Ölüm nedir bilmezdim ta ki o yola çıkınca anladım hayatın bir yol olduğunu ve bu yolun bir durakta son bulduğunu geçte olsa anladım. Herkes yanımda mırıldanıp konuşuyordu; Mahallenin bakalı ne iyi adamdı daha dün sabah benden bir ekmek, sigara almıştı diye yanındaki mahalleli dostlarıyla muhabbet ediyordu, bütün arkadaşlar, dostlar,eşim ve çocuklar hüzünlü gözlerle bana bakıyorlardı.Derken bir ezan sesi geldi.Ben irkilirken dostlarım dikkatlice ezanı dinliyorlardı. Bir ara yalnızlıktan of çektim nedir bu karanlık kutu bu karanlık kutuda ışık yok mu diye hayıflandım. Bu da geçer dedim kendi kendime. Derken bir ses avluda yankılandı. Hakkını helal ediyor musun cemaat dedi? Ben yine vurdum duymaz bir şekilde bu acayip durum bitsinde kahveye, okeye gidelim diye düşünüyordum, ne de olsa Ahmet, Ali, Mustafa avlunun bir köşesinde beklemiyorlar mı birazdan gideriz diye sabredeyim dedim. Dostlarım, akrabalarım neden buradalar anlamış değilim. Kim çağırmış bunları, düğün mü var? Yok, yok düğün de olmaz olsaydı herkes güler eğlenirdi ama herkeste bir kasvet havası hâkimdi. Derken bir ses daha haydi cemaat! o sırada içinde bulunduğum tuhaf kutunun kıpırdadığını anladım. Herkes çekiştiriyor birbirini benim yanıma gelmeleri de bir tuhaf değil mi? Annem bir köşede neden ağlıyor? Babam neden yıpranmış sanki 45 yaşında değil de yetmişlik dedeler gibi çökmüş perişan bir şekilde bekliyor. Eller üstünde karanlık bir sandukayla gidiyorum. Bilinmez bir yola bilinmez mekâna!

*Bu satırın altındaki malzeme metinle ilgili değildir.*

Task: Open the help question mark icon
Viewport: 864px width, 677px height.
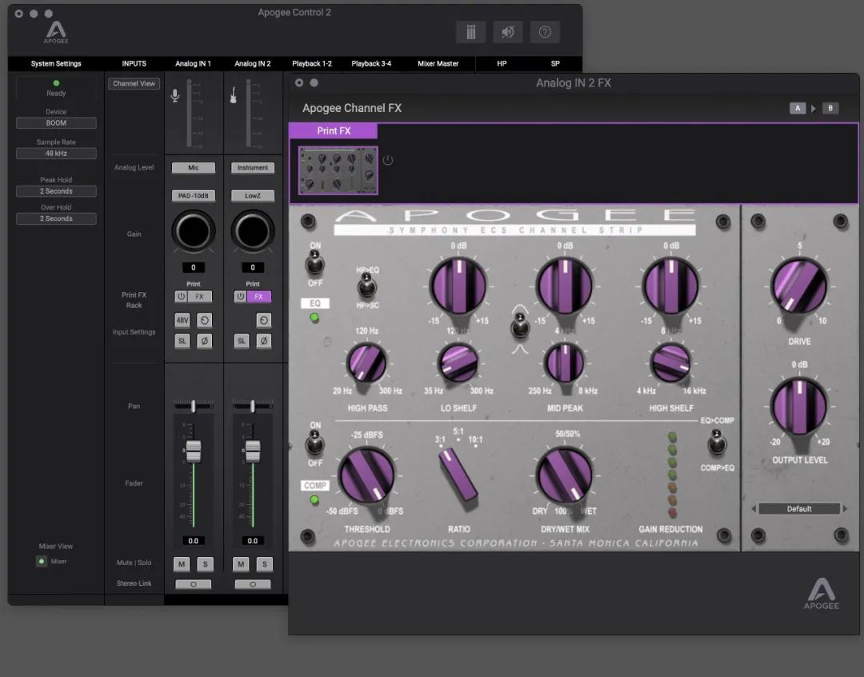Action: 545,32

Yolculuk esnasında mahalle sakinlerine bakıyordum. Herkes bir tuhaf olmuştu. Çocuklar bile öcü görmüş gibi bana bakıp korkuyorlardı. Derken boş zamanlarda takıldığım kahvenin önünden geçtik. Bir çok arkadaş ordaydı. Bazıları okey, bazıları da tavla oynuyorlardı. Kahveciyi gördüm vah vah sende mi bu yolun yolcusu oldun diye mırıldanıyordu. Kahvedekiler de bana bile bakmıyorlar oyunlarına devam edip kendi aralarında: "Zaten vakti gelmişti, Azrail geç bile kaldı" derken alaylı bir şekilde de "Hepimiz bu yolun yolcusuyuz aman giden gider kalan sağlar bizimdir," diyorlardı.

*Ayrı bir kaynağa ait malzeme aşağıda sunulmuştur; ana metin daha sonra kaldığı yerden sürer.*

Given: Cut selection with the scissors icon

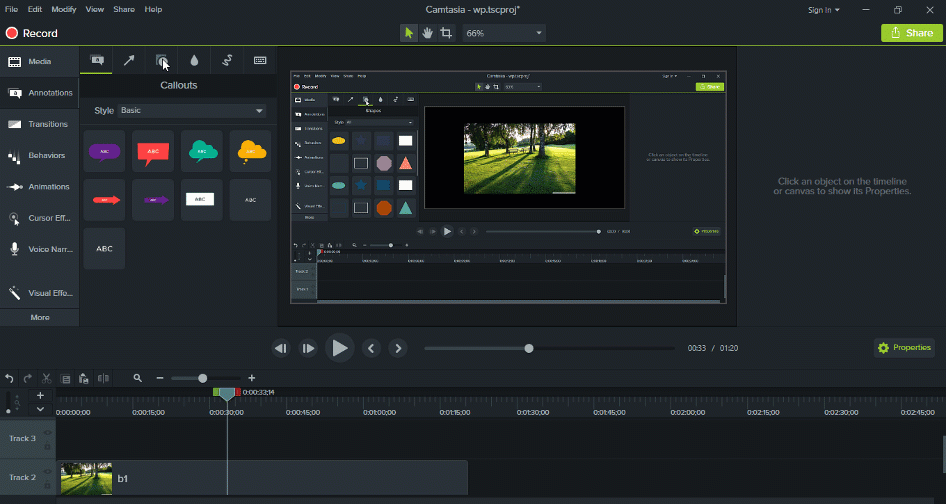Looking at the screenshot, I should (46, 378).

İçi karanlık sanduka aşağı indi. Bende yere düşmüş gibi oldum. Etrafıma baktım etraf yeşilliklerle dolu idi. diğer taraftan imam ve akrabalarım duruyor etrafımda. Yanımda bir genç Kuran okuyordu. Biraz daha sabır edeyim beni çıkartacaklar bana ne Kuran okuyorsa okusun zaten Mustafa ali Ahmet’te burada! Cemaatle biraz konuşur kaçarız kahveye dedim. karanlık kutudan aniden bir ışık girdi içeri derken her yer aydınlandı. Oh be dünya varmış o karanlık yerde de kalınmaz ki canım diyordum.
Beş, altı kişi bedenimi tutup kaldırıyor nedir bu şakamı yoksa bir çukur gördüm içinde sivrisinekler vızıldıyordu. Karıma ve çocuklarıma baktım ağlıyorlardı. Derken bedenimi tutan eller beni o çukura götürüyor. Ben ise aman ne yapıyorsunuz arkadaşlar şaka yapmayın diyorum ama beni dinleyen yok ki! Derken bir ses daha: Haydi cemaat! Üstümü kumlu topraklarla dolduruyorlardı. Kumlu ve topraklı bedenimi son kez kaldırmak istedim. Tozlu gözlerle baktım son kez Herkes gidiyor. Beni unuttunuz diyorum Mustafa, Ahmet, Ali sizler nereye hani okeye gidecektik diyordum. Ama duymuyorlardı sonra anladım ve düşündüm ki: "Ben bu durakta, dostlarım bir sonraki durakta ineceklermiş.